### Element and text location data
+++

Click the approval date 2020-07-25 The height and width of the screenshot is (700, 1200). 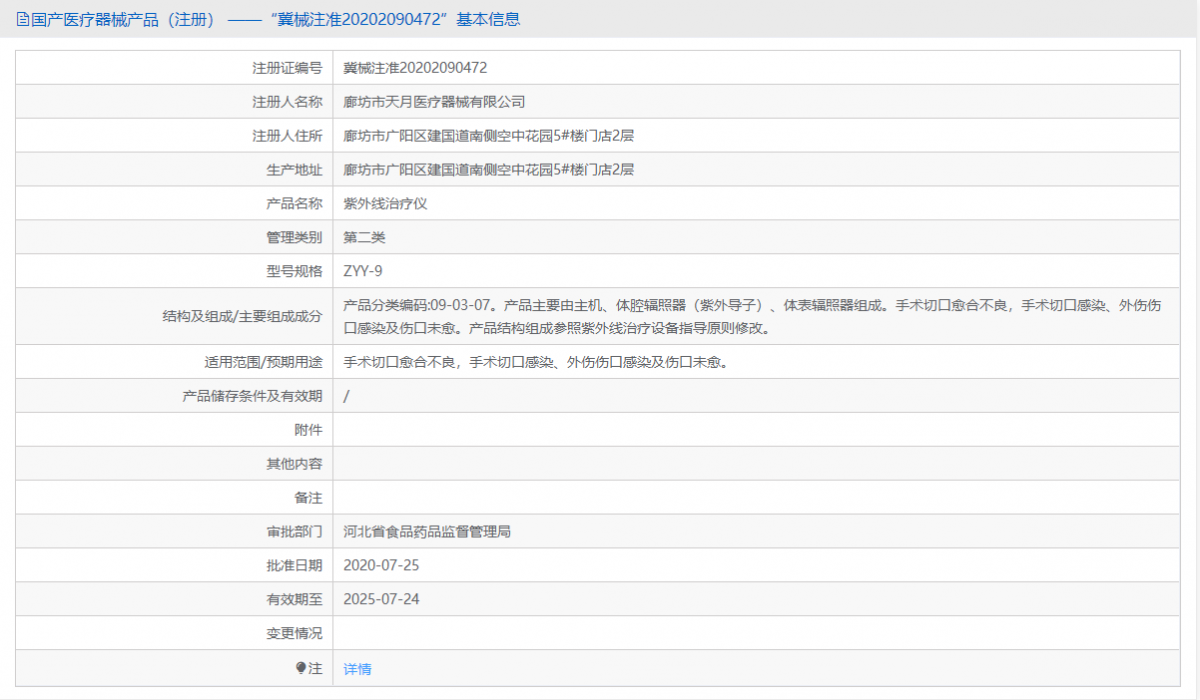(390, 565)
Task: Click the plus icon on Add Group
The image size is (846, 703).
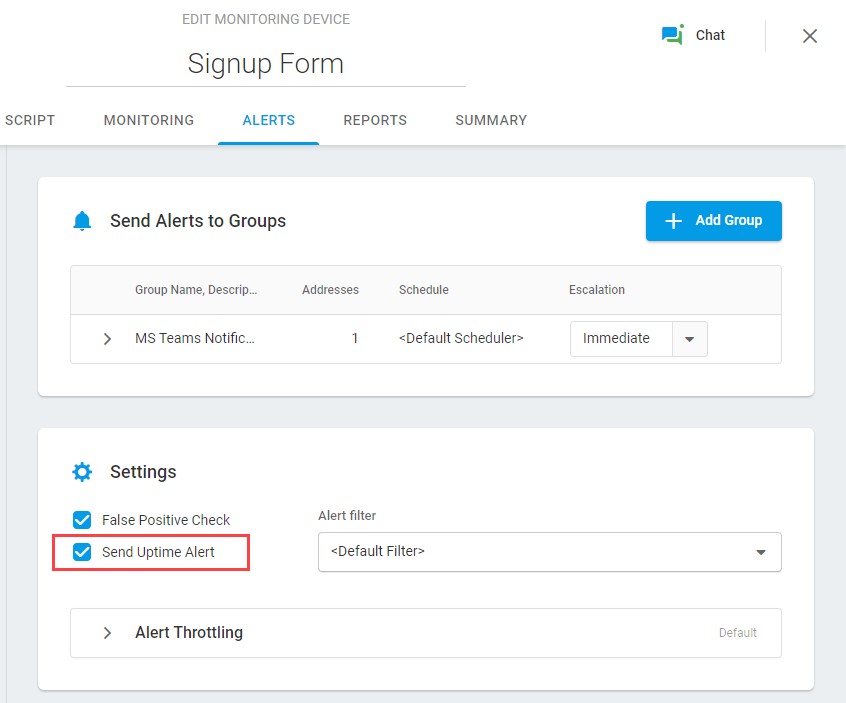Action: [674, 221]
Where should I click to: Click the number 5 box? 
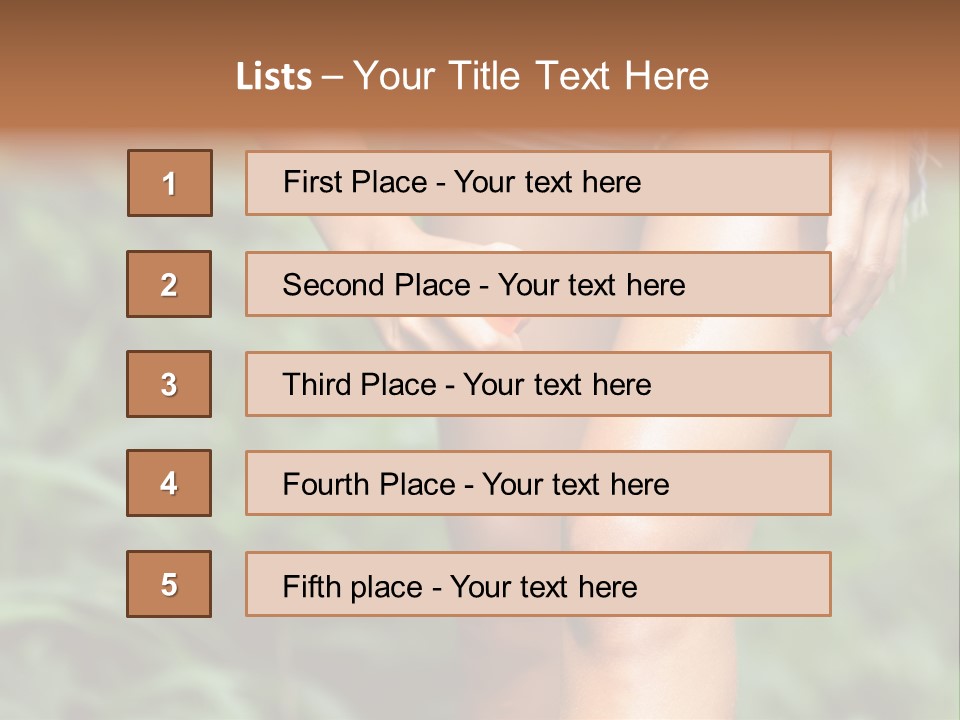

+++

### Direction
Could you rewrite everything from the line containing "Task: Click the plus icon on Add Group" down to the end of the items, with "plus icon" changed to "add button" and all else left as it is? Leave the pictures out of your answer.

### The reply
Task: Click the add button on Add Group
The image size is (846, 703).
Action: [674, 221]
Where should I click to: Click the number 5 box? 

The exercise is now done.